(DATA TO PROCESS begins)

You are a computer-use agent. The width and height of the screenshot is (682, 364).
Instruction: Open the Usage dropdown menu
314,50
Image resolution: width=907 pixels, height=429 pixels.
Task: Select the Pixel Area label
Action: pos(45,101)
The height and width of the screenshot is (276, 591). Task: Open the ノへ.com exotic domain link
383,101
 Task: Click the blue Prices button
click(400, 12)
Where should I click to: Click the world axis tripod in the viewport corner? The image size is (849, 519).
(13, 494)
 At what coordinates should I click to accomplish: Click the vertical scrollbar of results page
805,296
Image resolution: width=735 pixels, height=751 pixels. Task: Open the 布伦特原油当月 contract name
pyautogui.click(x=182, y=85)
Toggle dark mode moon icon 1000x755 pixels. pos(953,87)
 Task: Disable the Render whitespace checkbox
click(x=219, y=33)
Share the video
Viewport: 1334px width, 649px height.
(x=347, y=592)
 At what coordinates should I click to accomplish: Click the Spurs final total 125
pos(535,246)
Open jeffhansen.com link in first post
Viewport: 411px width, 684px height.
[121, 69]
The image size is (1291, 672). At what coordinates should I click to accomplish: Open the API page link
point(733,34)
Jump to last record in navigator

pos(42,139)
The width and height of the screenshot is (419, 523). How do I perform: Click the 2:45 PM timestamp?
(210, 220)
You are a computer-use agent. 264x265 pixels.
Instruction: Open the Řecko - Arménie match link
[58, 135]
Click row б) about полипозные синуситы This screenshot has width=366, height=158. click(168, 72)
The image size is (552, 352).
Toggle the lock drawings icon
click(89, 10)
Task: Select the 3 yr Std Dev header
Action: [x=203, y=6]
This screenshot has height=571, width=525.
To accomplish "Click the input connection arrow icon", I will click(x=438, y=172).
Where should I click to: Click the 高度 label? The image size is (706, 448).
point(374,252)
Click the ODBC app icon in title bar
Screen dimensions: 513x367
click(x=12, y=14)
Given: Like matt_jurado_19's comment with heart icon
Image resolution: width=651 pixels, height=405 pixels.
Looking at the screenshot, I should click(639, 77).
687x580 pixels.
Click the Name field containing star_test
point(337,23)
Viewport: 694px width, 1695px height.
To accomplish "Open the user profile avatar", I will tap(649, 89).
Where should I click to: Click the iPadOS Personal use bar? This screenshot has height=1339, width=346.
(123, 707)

(DATA TO PROCESS ends)

In the listing, find each line with the string "will" and copy it.

To accomplish "Click the input connection arrow icon", I will click(x=438, y=172).
To accomplish "Open the user profile avatar", I will tap(649, 89).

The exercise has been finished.